In this country, mass transit may also spark usage of mobile payment. In Salt Lake City, where Isis will launch this year, buses and trains are being equipped for NFC payment. NFC may also see early adoption in fast-turn retail environments like convenience stores and quick-service restaurants.
Not all mobile payment scenarios are linked to NFC technology. Several vendors working with food retailers, such as Modiv Media, Retalix and AisleBuyer, have developed mobile payment systems that initially use alternative technologies. A number of food retailers, notably Stop & Shop, have been laying the foundation for mobile payment by testing mobile apps that allow shoppers to scan and bag as they shop.

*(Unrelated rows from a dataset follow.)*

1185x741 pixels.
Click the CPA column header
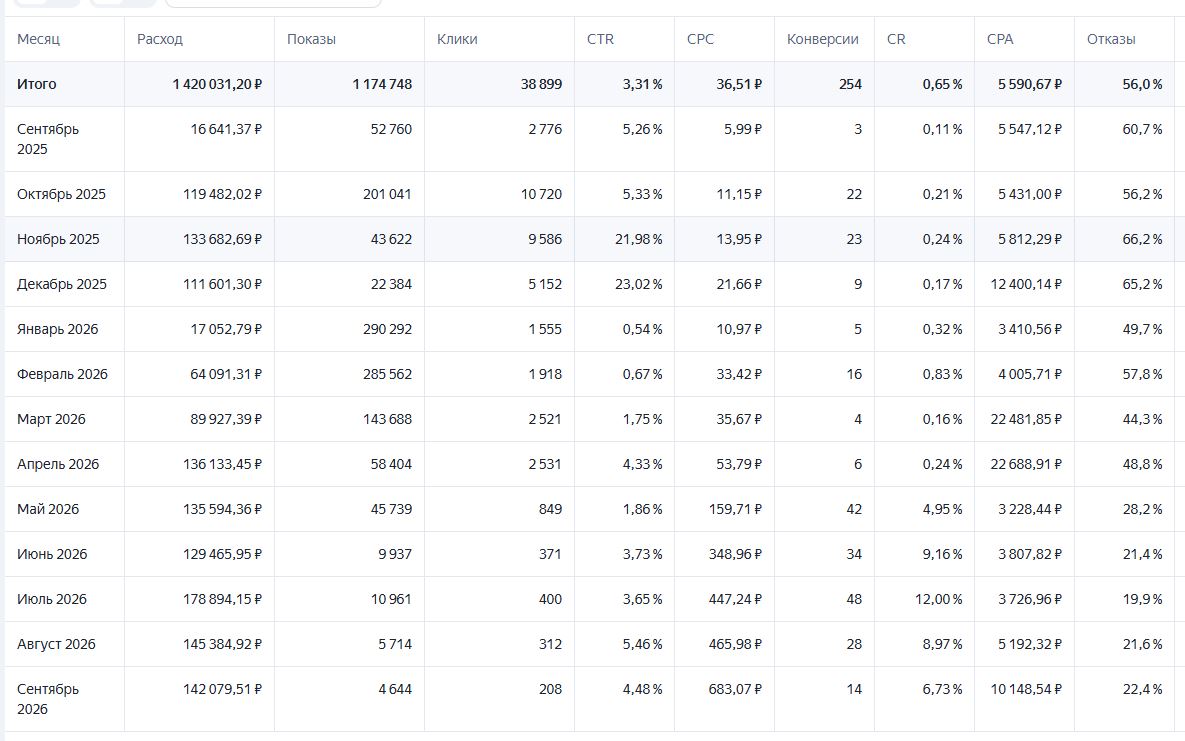[x=999, y=39]
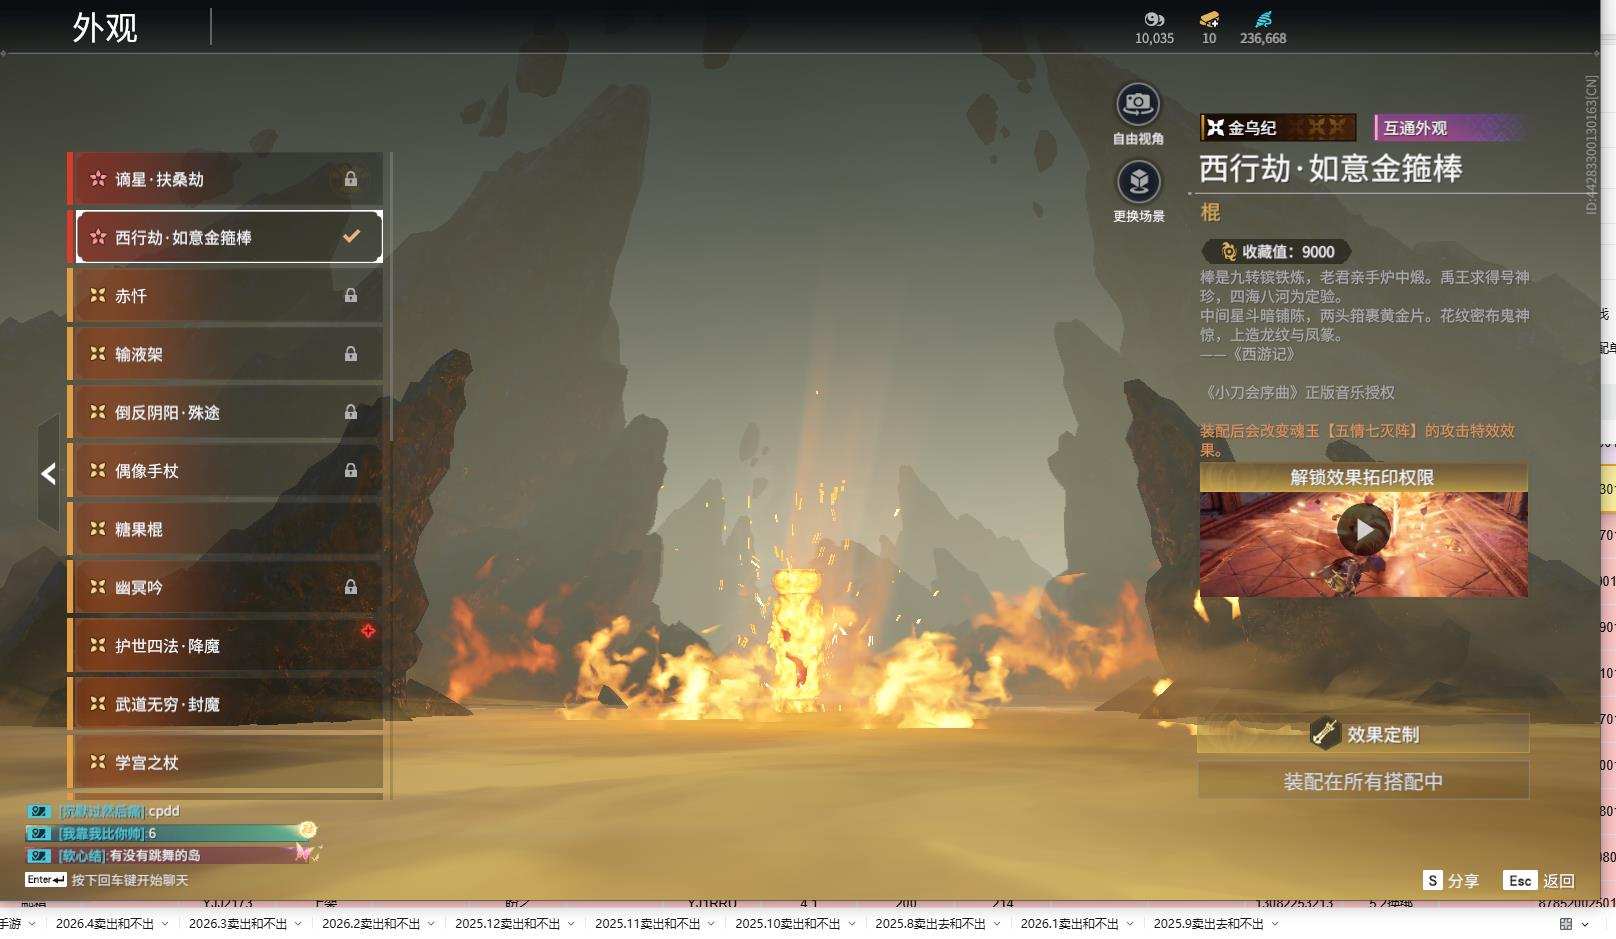Click the change scene icon
Image resolution: width=1616 pixels, height=939 pixels.
click(1138, 182)
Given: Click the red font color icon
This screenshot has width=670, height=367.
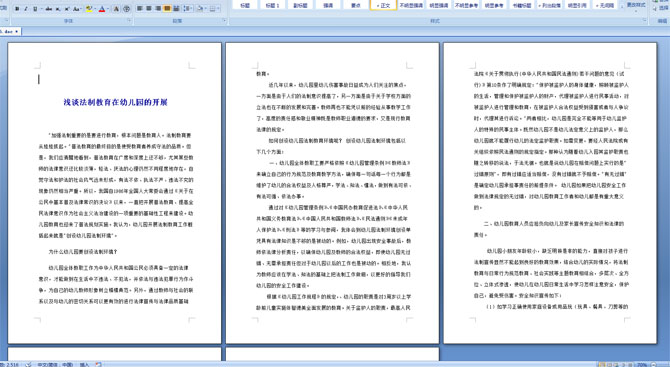Looking at the screenshot, I should pos(102,9).
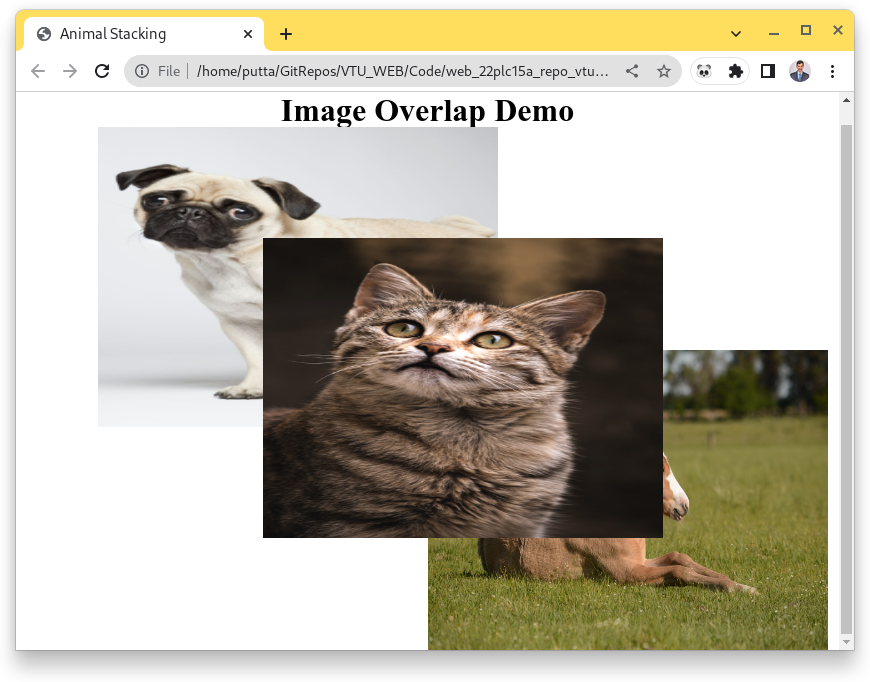This screenshot has width=870, height=682.
Task: Reload the current page
Action: (102, 71)
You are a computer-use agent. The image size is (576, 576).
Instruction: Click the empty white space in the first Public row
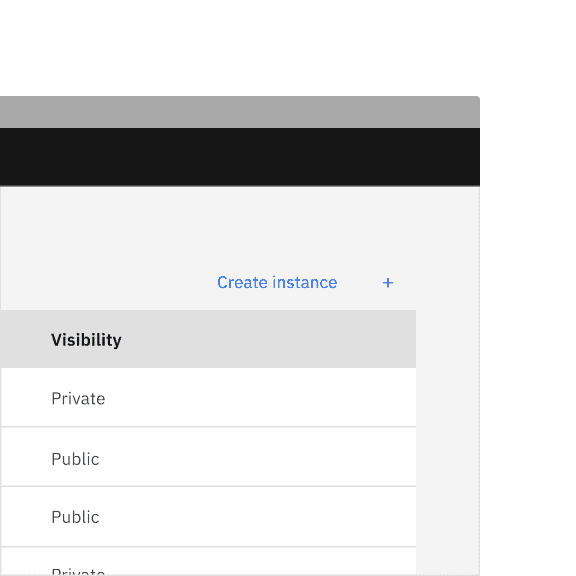tap(257, 457)
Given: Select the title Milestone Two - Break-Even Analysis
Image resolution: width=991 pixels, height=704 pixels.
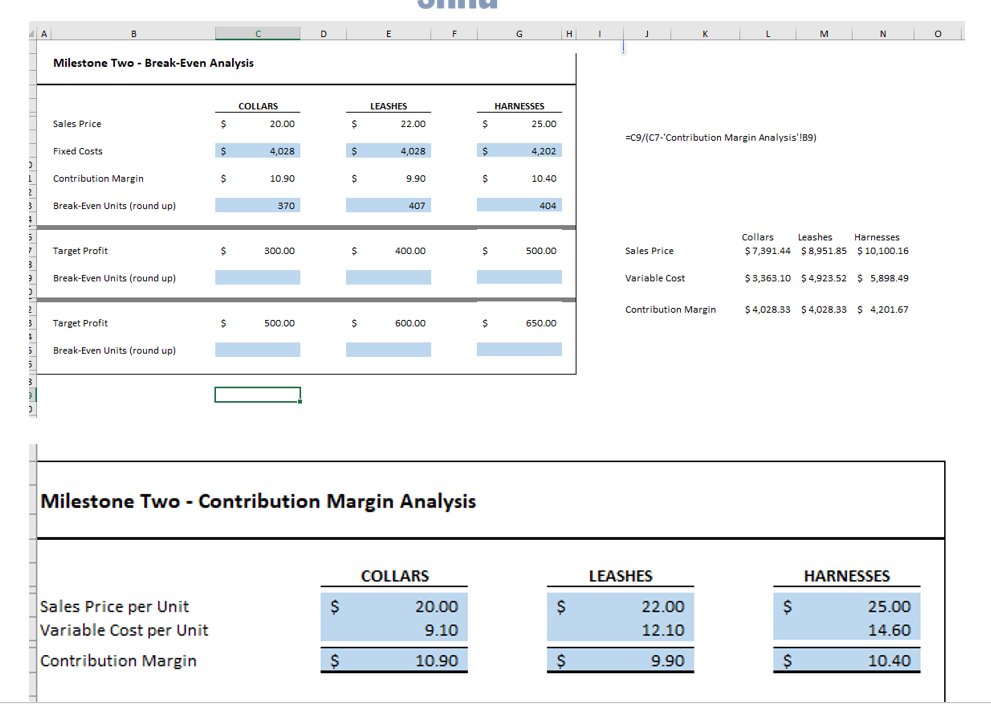Looking at the screenshot, I should tap(151, 62).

Perhaps the most prominent example of non-NFC mobile payment was the app rolled out last year by Seattle-based Starbucks Coffee to its 7,000 U.S. outlets, as well as about 2,000 Starbucks kiosks within Safeway and Target stores. The Starbucks app, for both iPhone and Android devices, allows Starbucks patrons to load value onto their loyalty card, track their progress in the rewards program, and pay by scanning the barcode on the iPhone at the register (as opposed to scanning the bar code on a plastic card, which is another option).
Last year, there were about 26 million mobile Starbucks transactions and $110.5 million reloaded onto Starbucks cards directly through the mobile app. The Starbucks app “is getting us comfortable with the idea of using phones for secure transactions,” said John Caron, senior vice president of marketing for Modiv Media, Quincy, Mass.